Pass housing bills
EDITOR: A limited supply of housing with high demand is one of the main reasons why the cost of housing in California has skyrocketed and why, when taking into consideration the cost of housing, California has the highest rate of poverty in the country.
Over the past eight years, public investment in affordable development has plummeted 66 percent, including more than $1 billion a year that vanished when California’s redevelopment agencies were dissolved.
As the California Legislature completes the final week of this year’s session, lawmakers are battling over two bills for funding to help build more affordable housing. SB 3 would put a $4 billion housing bond on the ballot next year. SB 2 would fund about $250 million worth of low-income housing and housing assistance each year with a $75 fee on mortgage refinances and some real estate transactions.
Californians and our economy need sustainable funding for affordable homes to ease the housing and homelessness crisis. Our elected officials need to do what is right for Californians and approve these bills.
Law, order and DACA
EDITOR: Many people who profess to be supporters of “law and order” and/or “the rule of law” are using these terms to hide the fact that they are racists at heart.
The DACA issue illustrates this tendency, with the racist-in-chief as a prime example. President Donald Trump had Attorney General Jeff Sessions claim “the rule of law” as the reason for ending the Deferred Action for Childhood Arrivals program.
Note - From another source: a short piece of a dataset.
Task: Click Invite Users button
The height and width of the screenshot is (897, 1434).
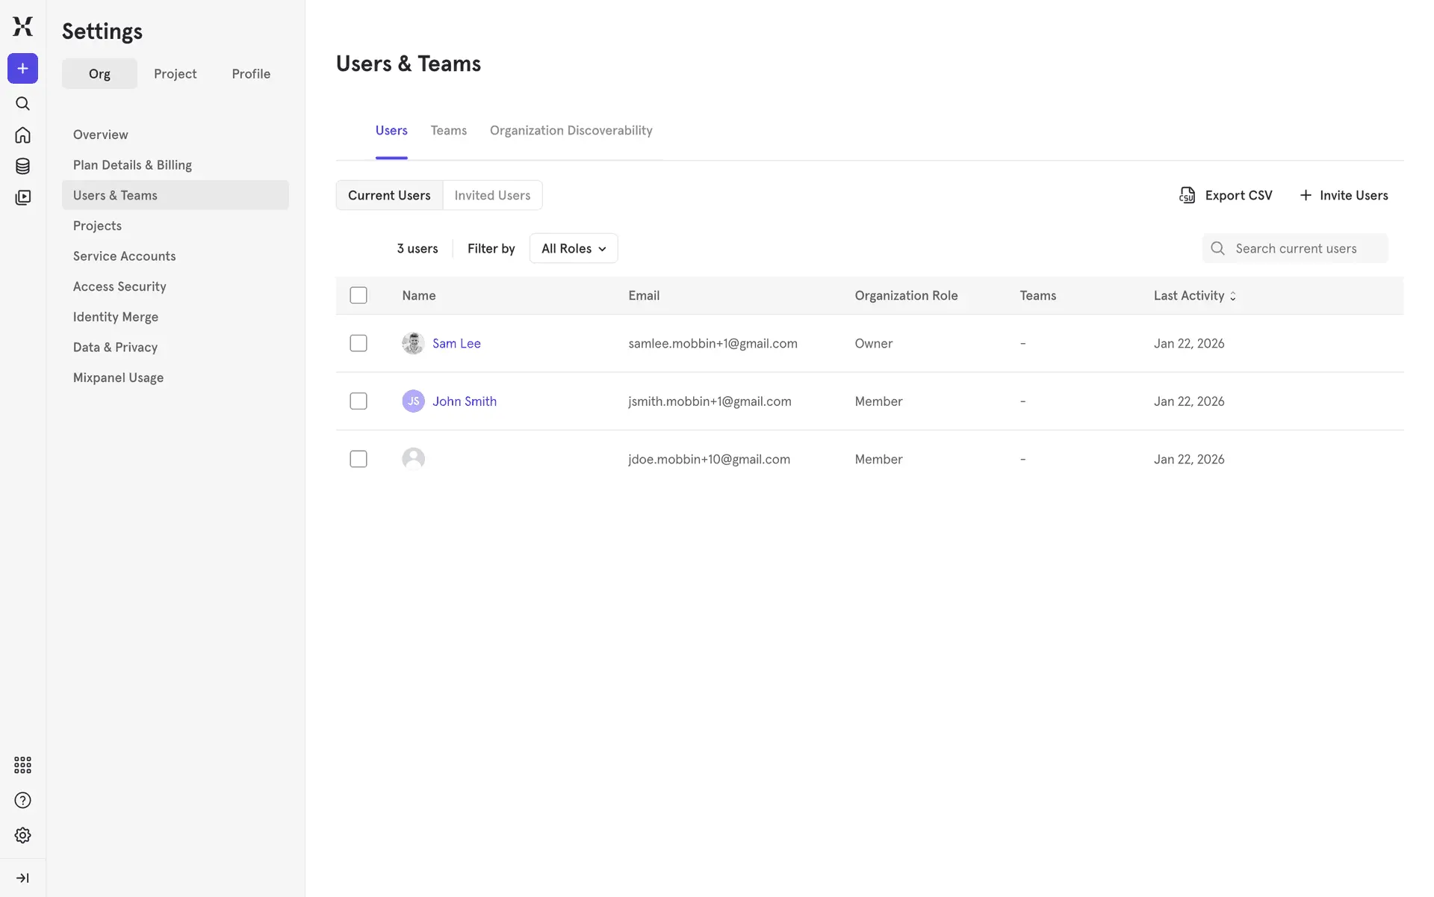Action: click(1344, 195)
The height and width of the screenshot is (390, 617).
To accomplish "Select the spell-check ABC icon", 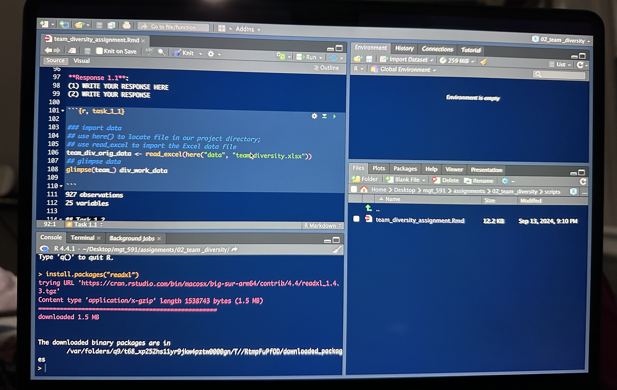I will tap(149, 51).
However, it is racism, bigotry and just-plain meanness that are behind their actions. Hiding behind the rule of law is as phony as they are.
Don’t misunderstand me. The police, and any other peacekeeping institution, must operate with law and order and the rule of law intact. My dispute is with those who use these noble terms to conceal their prejudices and intolerance.
EDITOR: Nicholas Kristof’s Sept. 5 column (“When we’re complicit in war crimes”) is a very accurate portrayal of what is going on in the Arabian Peninsula and the Middle East. And it sheds some light on what we call “a special relationship.” Whenever we have a special relationship with a country, our values and principles are out the door.
Not only do we not condemn any atrocity by such a country, our presidents make it a point to go to their court and offer all kinds of help. And as if that is not enough, we even allow their prime ministers to come here and deliver rousing critiques of our national security policy to joint sessions of Congress.
When it comes to special relationships, we have no declaration of human rights. We would rather honor our special relationship.
EDITOR: Yes, Paul Gullixson, football needs to be changed, but as long as it generates nearly $14 billion for the NFL it’s won’t (“It’s time to change football as we know it,” Sunday).
The words cited from Drs. Ty Affleck and Robert Nied are the most telling: “there is ‘no protective device, technique or medicinal supplement’ that can prevent concussions” and “the most successful approach to decreasing concussion rates is simply limiting exposure to risk.”